Doveva rappresentare il fiore all’occhiello dell’aeroporto Leonardo da Vinci di Fiumicino e invece oggi si scopre che una buona parte della copertura del Terminal 5, per intenderci quello dedicato ai cosiddetti voli «sensibili» diretti negli Stati Uniti e in Israele, è in amianto.
Proprio così. Stiamo parlando del tetto di una struttura nuova di zecca inaugurata il 3 maggio 2008 e costata 12 milioni di euro, su cui poggiano su una superficie di almeno 500 metri quadrati decine di lastroni di eternit.
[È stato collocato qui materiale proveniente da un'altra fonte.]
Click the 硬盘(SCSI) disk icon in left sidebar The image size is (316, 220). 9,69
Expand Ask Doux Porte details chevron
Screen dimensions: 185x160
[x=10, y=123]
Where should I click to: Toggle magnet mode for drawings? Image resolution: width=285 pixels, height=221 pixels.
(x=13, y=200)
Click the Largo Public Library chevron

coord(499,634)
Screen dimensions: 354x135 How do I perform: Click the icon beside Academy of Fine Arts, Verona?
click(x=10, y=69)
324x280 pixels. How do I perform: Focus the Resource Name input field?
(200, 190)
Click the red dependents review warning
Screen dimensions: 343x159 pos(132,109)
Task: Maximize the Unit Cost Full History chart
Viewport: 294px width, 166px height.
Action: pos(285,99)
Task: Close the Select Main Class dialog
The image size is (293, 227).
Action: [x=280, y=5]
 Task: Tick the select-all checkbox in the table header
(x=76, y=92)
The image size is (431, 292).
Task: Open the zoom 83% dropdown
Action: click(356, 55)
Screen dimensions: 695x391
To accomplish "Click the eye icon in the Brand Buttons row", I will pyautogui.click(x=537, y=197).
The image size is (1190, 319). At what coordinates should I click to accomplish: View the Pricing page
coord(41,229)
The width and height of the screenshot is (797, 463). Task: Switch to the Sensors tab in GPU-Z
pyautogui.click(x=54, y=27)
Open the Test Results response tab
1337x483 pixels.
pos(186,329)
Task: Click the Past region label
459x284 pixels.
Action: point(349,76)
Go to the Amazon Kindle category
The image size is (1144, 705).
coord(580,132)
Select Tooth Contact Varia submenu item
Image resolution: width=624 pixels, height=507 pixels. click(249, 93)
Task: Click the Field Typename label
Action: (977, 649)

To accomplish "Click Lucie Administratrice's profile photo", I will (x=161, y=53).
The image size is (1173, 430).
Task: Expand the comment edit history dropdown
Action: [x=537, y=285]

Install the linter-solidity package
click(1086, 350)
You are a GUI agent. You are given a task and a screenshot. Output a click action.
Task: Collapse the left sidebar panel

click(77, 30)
Si tratto dello stesso materiale che, per la sua duttilità e la sua economicità, nei decenni passati veniva utilizzato in abbondanza nell’edilizia. Nelle vecchie case, infatti, l’amianto si trova soprattutto nei tetti costruiti con lastre di eternit o di cemento-amianto, nelle canne fumarie in eternit, nelle cisterne di raccolta dell’acqua poste negli scantinati a servizio delle autoclavi. Poi si è scoperto che la lavorazione di questo materiale comportava gravi rischi per la salute perché le sue minuscole fibre, se inalate, potevano far venire il cancro al polmone o asbestosi.
A dispetto di tutto ciò, invece, nel moderno e avveniristico scalo romano, dopo la fase di la progettazione e direzione lavori del T5, affidata ad AdR Engineering, una società controllata del gruppo Aeroporti di Roma, in soli sei mesi è stata costruita ex novo una struttura, sorta sulle ceneri della ex cargo-city - la vecchia città delle merci di Aeroporti di Roma - lasciando lì poggiati quegli enormi lastroni di eternit, sopra le teste di decine di dipendenti aeroportuali che lavorano nel T5 per le compagnie nordamericane e per l’israeliana El-Al. Stranamente e curiosamente qualcuno deve avere totalmente ignorato - o fatto finta di non accorgersene - che si stava costruendo il nuovo terminale lasciando parte della vecchia e sicuramente non più idonea copertura in amianto. Peccato (si fa per dire) però, che qualcuno evidentemente più attento invece in aeroporto se n’è accorto eccome e ha pensato bene di non tacere, ma di segnalare il fatto ritenuto piuttosto grave. Così alcuni giorni fa sul luogo sono intervenuti i tecnici della Asl Roma D, i quali, dopo un’attenta ispezione sopra il tetto del Terminal 5 hanno stabilito che il materiale dovrà essere smaltito al più presto come rifiuto speciale.
Quel che resta un mistero difficile da chiarire è come sia possibile che nella fase «in itinere» di realizzazione dell’aerostazione, nessuno si sia accorto che su quel tetto c’erano parecchi metri quadrati di una sostanza oggi ritenuta cancerogena e che ha provocato solo in Italia migliaia di morti.